Problem to solve. Every picture is to be removed, and all the data is to be copied exactly.

——————————

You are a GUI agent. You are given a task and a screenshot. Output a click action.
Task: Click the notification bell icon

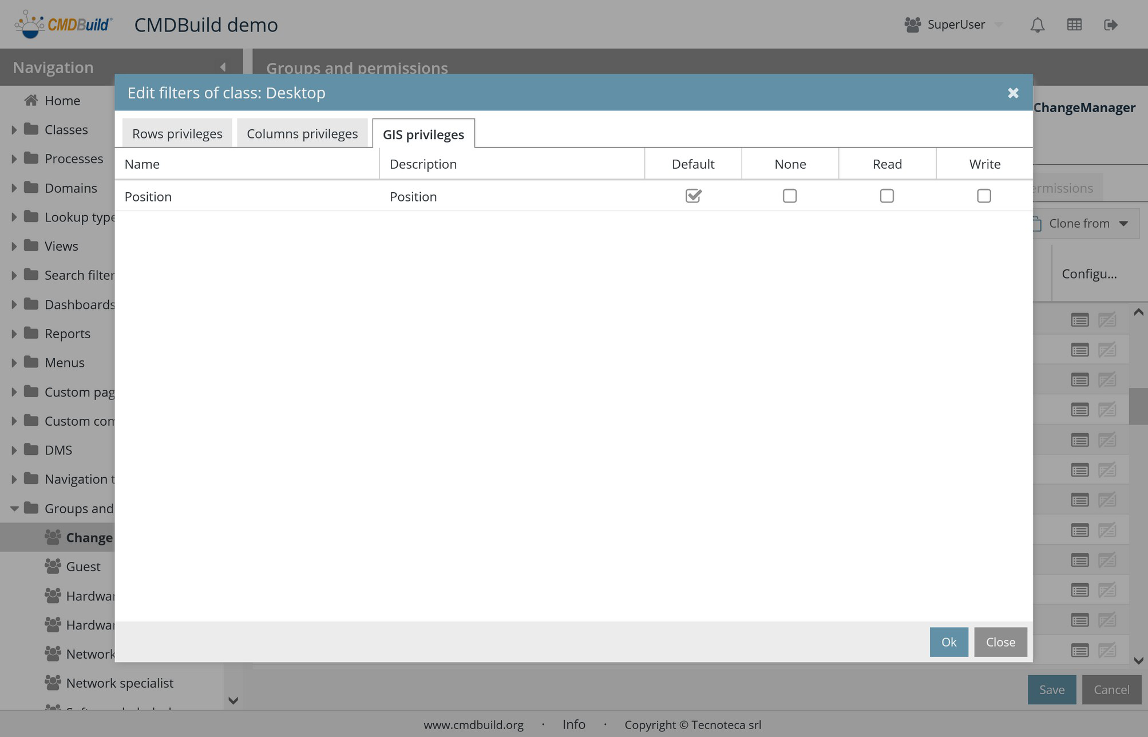click(1038, 25)
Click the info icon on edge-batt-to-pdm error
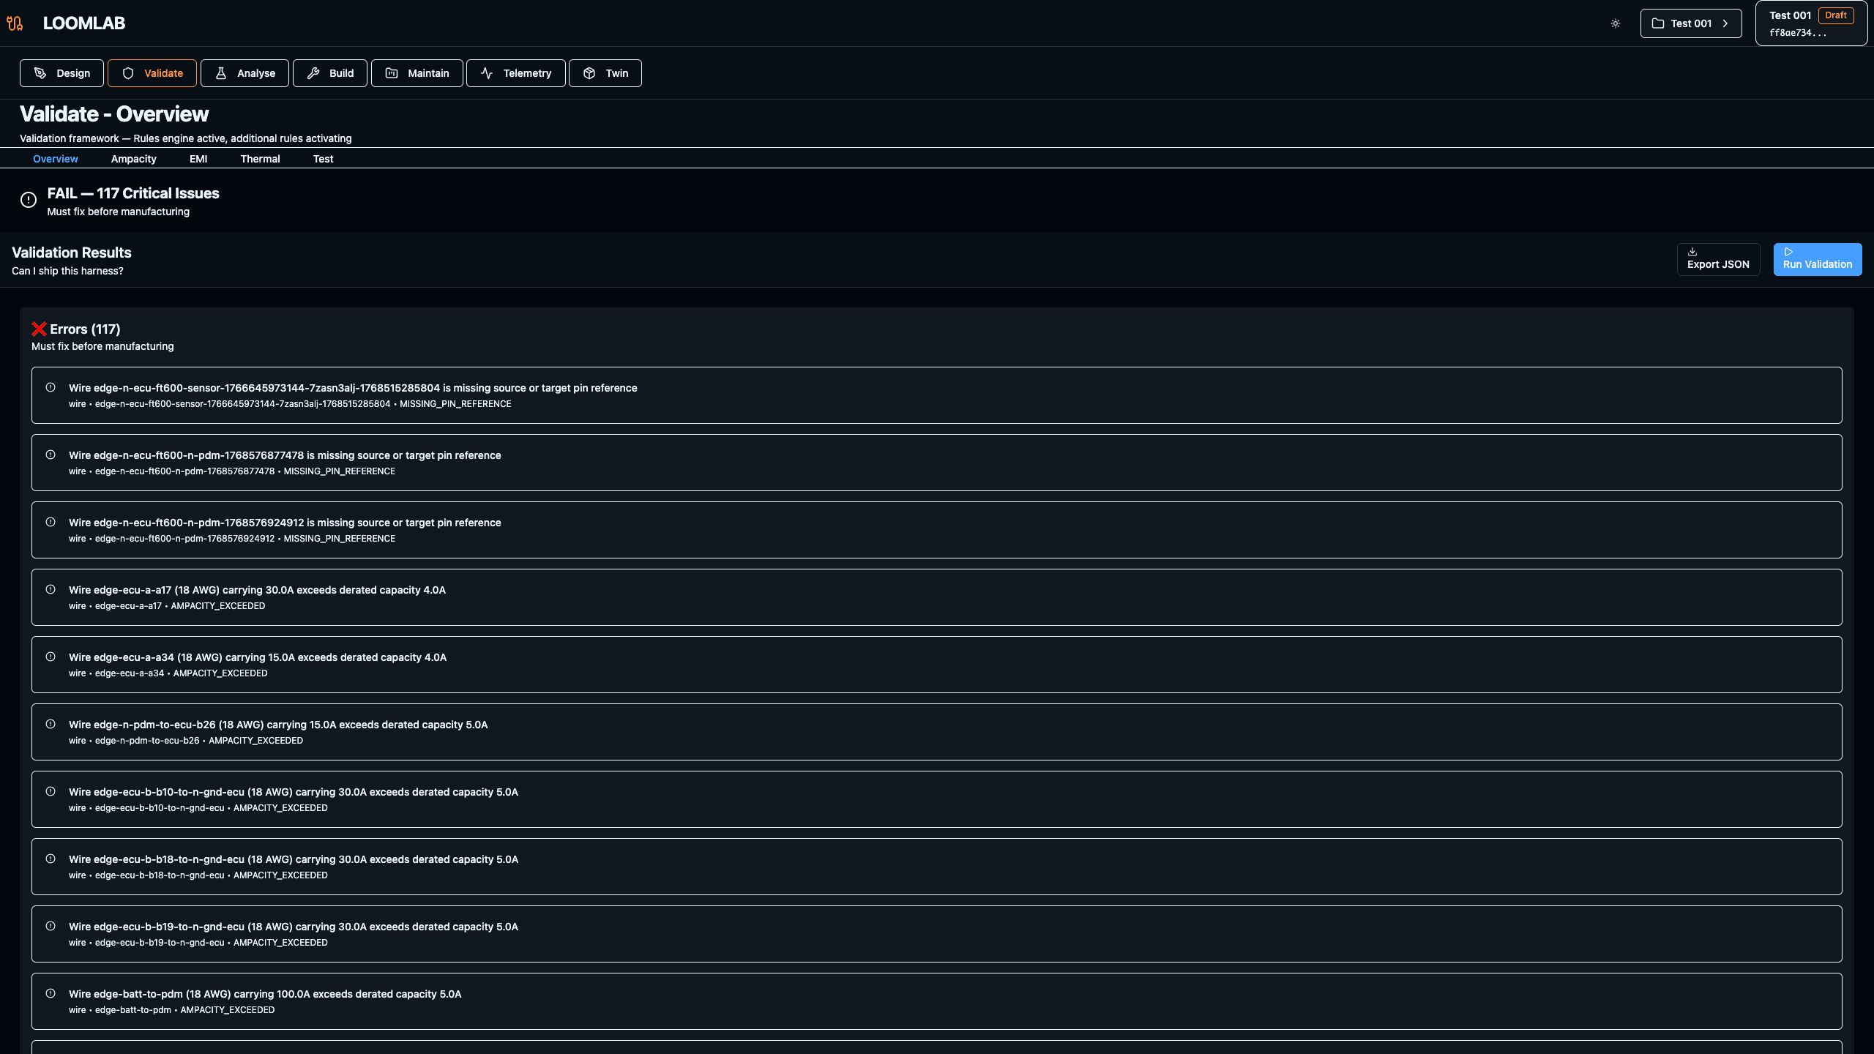The height and width of the screenshot is (1054, 1874). point(51,994)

——————————

Result of this task.
You are a GUI agent. You are given a task and a screenshot. Output a click action.
Task: Click the notification bell icon

click(1038, 25)
Click the info icon on edge-batt-to-pdm error
The height and width of the screenshot is (1054, 1874). point(51,994)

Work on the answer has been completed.